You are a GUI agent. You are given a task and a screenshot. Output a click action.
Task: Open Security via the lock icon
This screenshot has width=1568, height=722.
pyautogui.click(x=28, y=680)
--
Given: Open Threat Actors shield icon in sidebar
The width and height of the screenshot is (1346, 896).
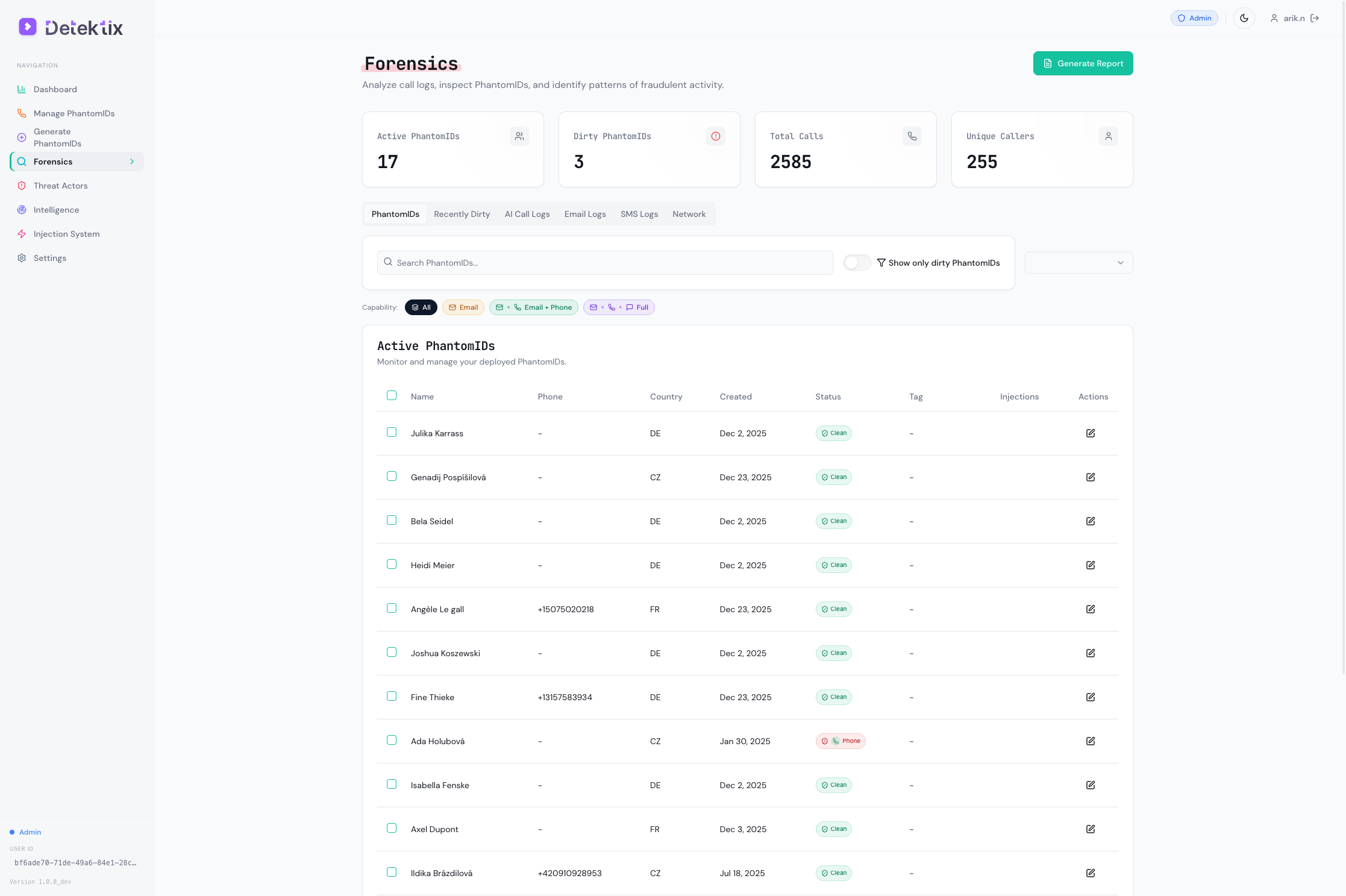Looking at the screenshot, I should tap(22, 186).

Work request
Examine the records and report how many lines contain the string "Open". Only the number should be given.

Response to the task
2